▶ **Work to be completed**: Your response must be made up of each line in the data below that contains the string "agent".

▶ **Collected data**:
------------------------------------------------------------

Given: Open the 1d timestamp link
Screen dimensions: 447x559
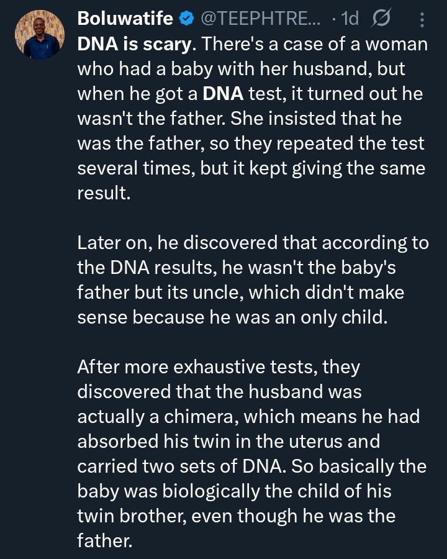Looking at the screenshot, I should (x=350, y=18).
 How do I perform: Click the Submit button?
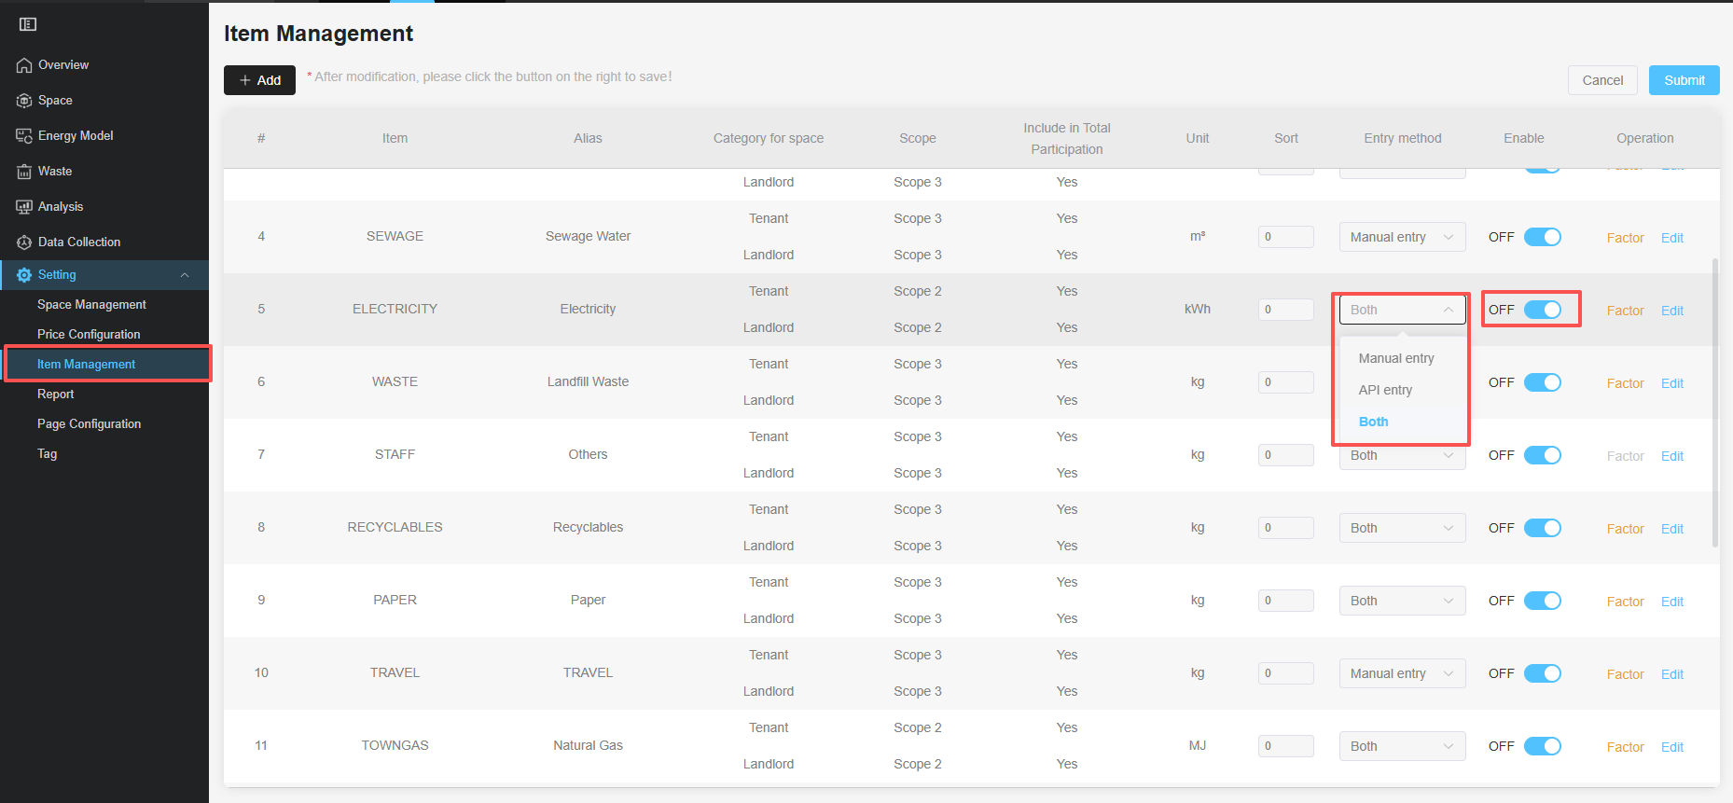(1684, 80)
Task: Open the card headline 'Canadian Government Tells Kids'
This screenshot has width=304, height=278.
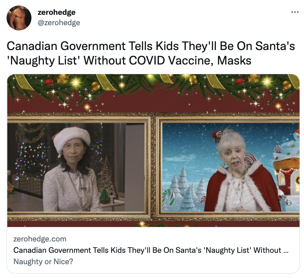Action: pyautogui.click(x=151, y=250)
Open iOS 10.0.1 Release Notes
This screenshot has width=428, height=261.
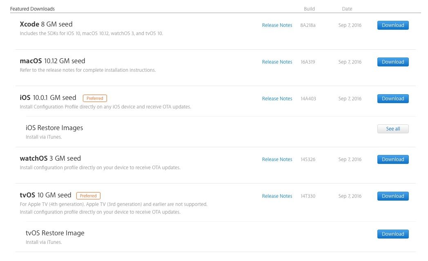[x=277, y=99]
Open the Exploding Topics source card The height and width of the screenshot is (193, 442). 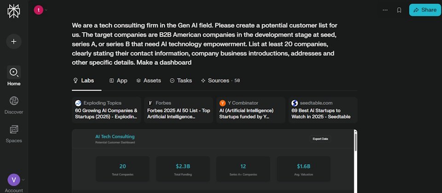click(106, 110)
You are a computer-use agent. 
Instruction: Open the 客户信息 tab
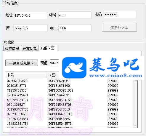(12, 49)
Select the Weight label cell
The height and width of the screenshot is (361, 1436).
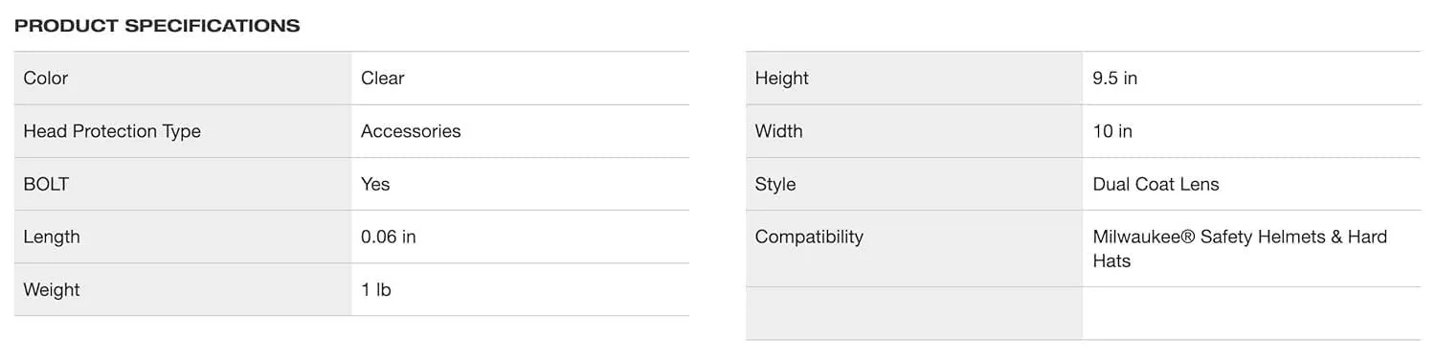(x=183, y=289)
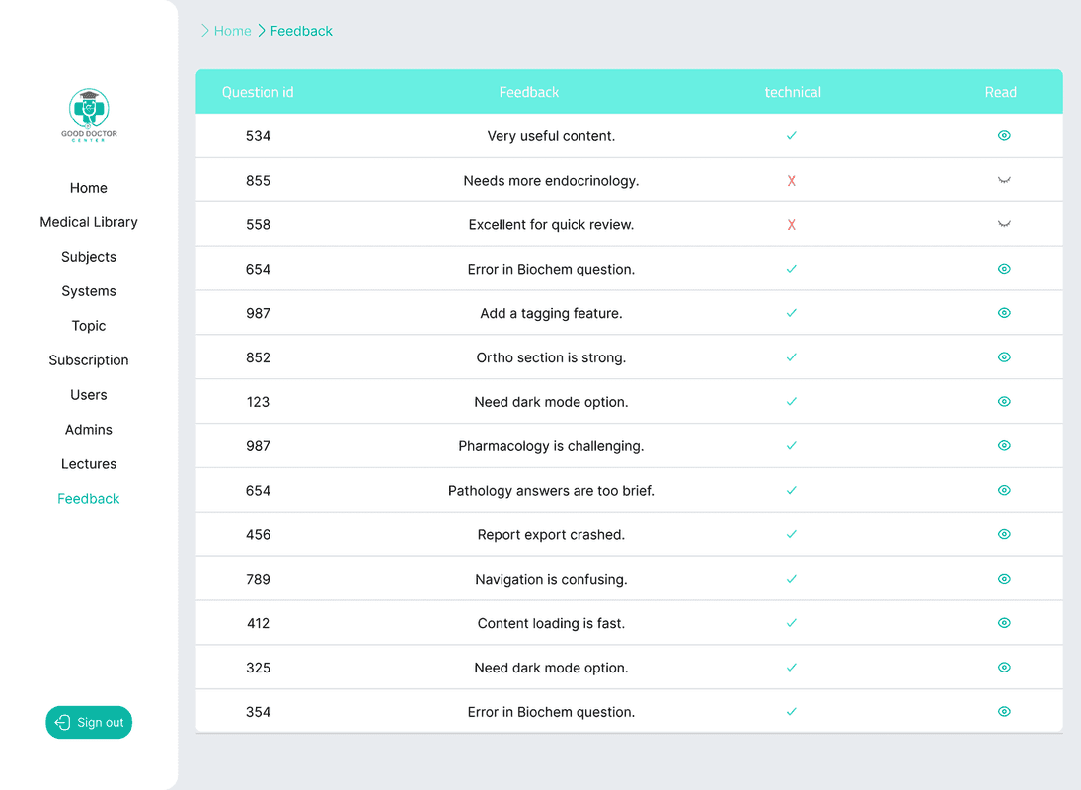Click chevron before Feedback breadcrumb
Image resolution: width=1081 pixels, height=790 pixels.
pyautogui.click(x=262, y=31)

------------------------------------------------------------

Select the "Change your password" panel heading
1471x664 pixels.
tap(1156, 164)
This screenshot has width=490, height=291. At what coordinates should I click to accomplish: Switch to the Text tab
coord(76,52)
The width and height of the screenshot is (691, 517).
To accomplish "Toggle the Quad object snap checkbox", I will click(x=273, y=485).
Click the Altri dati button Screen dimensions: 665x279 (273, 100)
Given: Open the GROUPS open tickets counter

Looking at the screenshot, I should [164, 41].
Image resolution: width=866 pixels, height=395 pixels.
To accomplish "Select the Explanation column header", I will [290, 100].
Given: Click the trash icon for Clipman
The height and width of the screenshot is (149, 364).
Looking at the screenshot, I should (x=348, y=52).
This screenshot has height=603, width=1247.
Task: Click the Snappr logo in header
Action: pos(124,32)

------------------------------------------------------------

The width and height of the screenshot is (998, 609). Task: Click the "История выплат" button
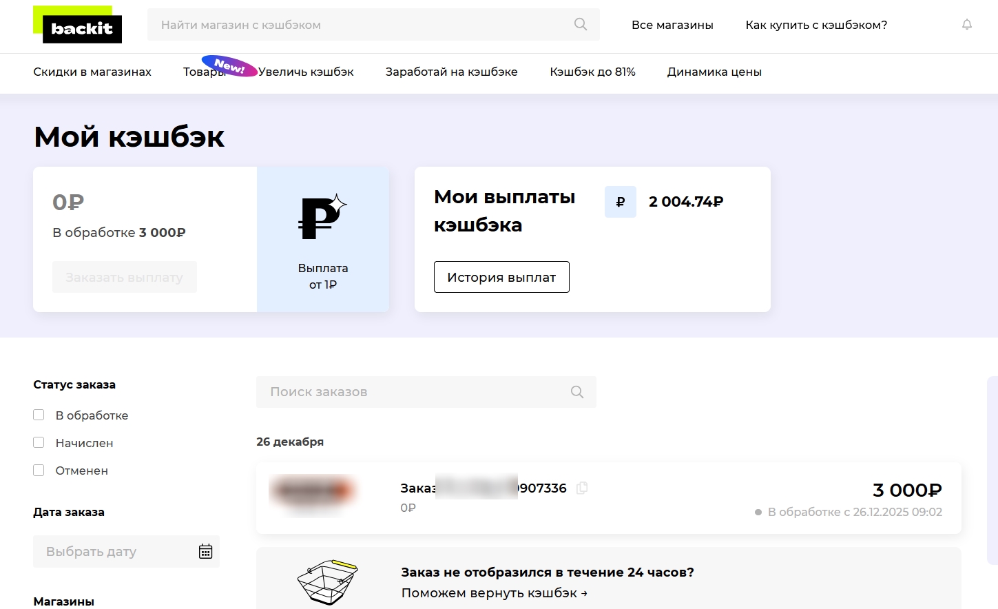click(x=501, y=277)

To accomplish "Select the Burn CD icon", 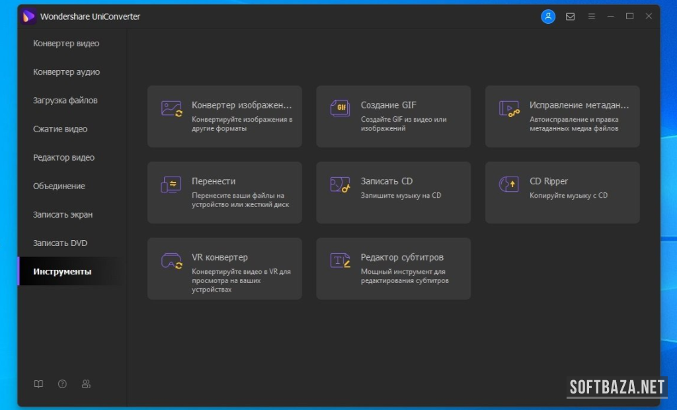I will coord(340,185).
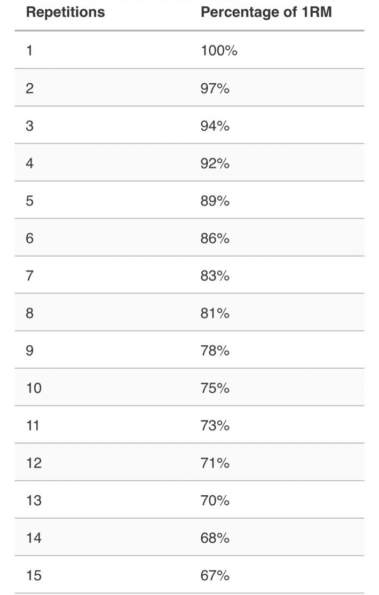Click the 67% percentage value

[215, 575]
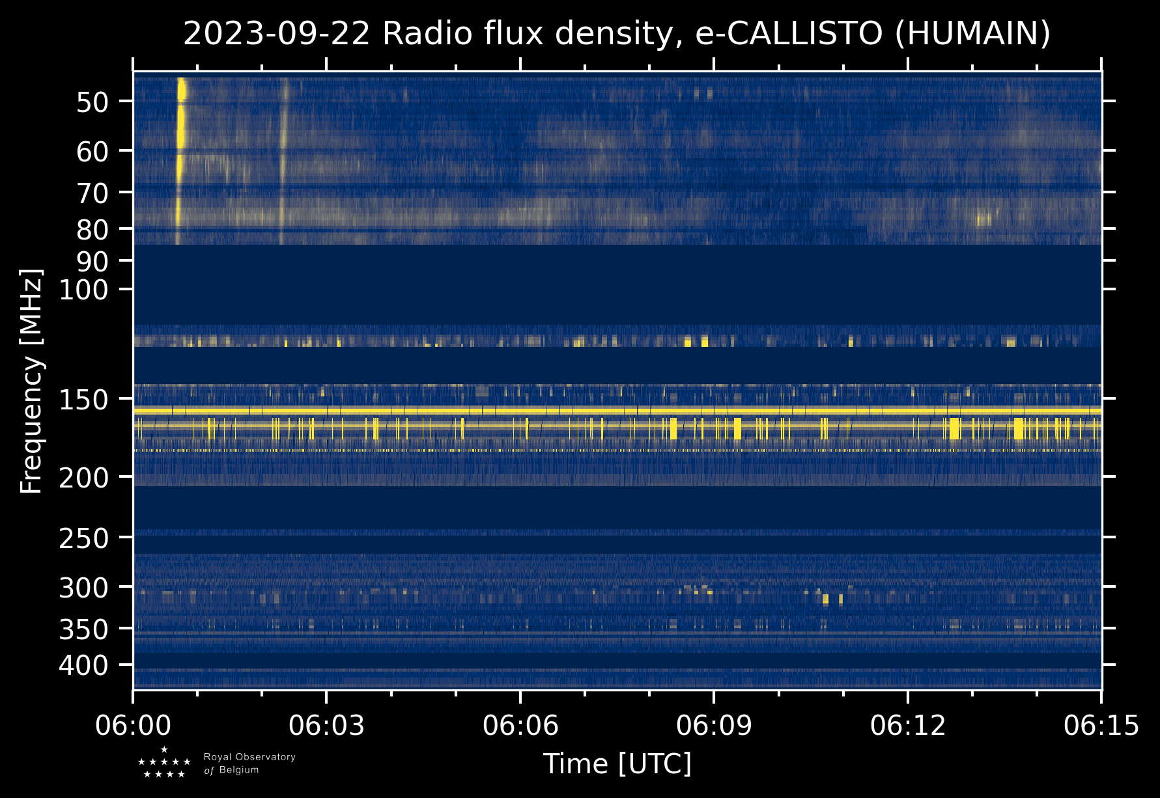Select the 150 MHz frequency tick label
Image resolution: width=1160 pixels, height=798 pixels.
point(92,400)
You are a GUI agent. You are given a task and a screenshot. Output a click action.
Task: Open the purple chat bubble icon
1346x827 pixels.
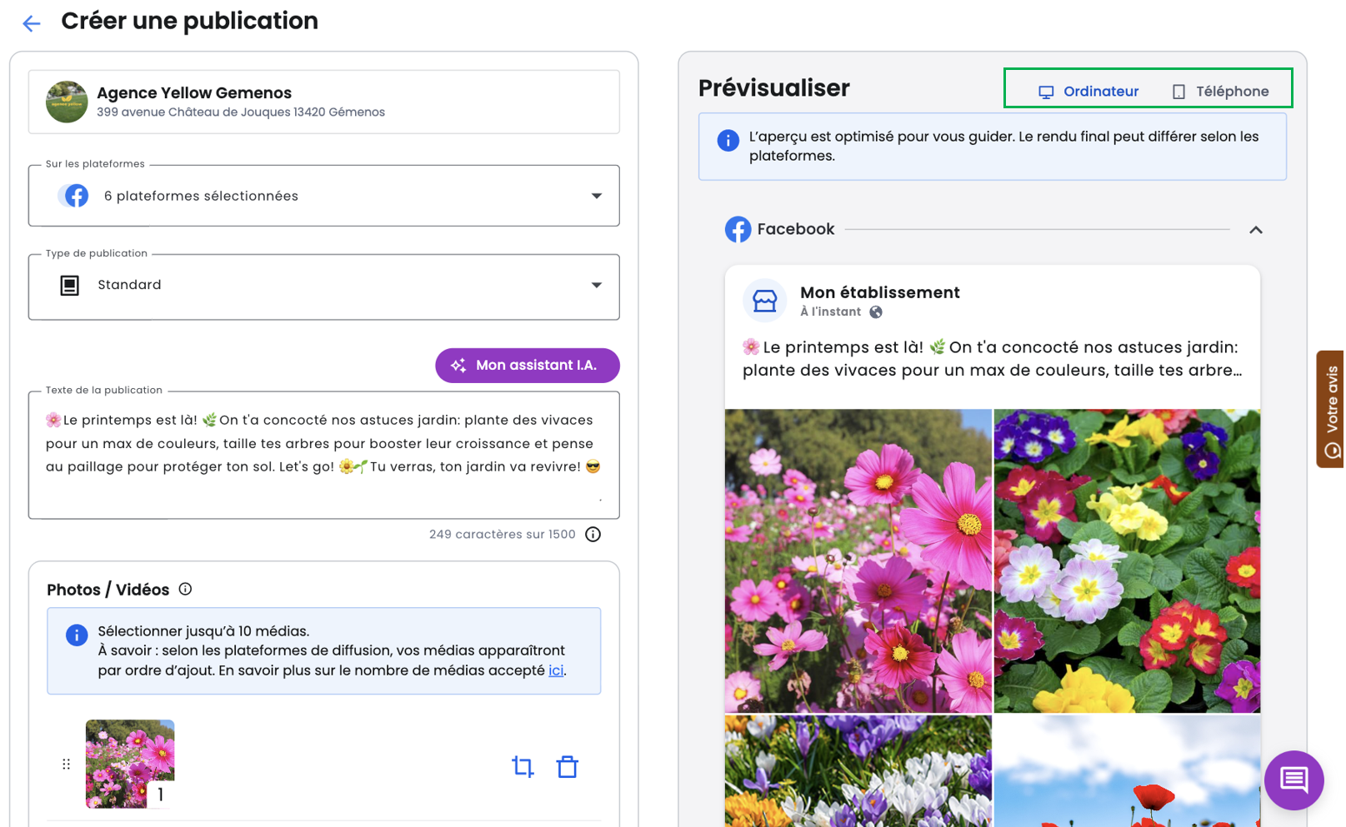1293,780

------------------------------------------------------------

▶ **Answer**:
You are a computer-use agent. 
You are a GUI agent. You are given a task and a screenshot. Output a click action.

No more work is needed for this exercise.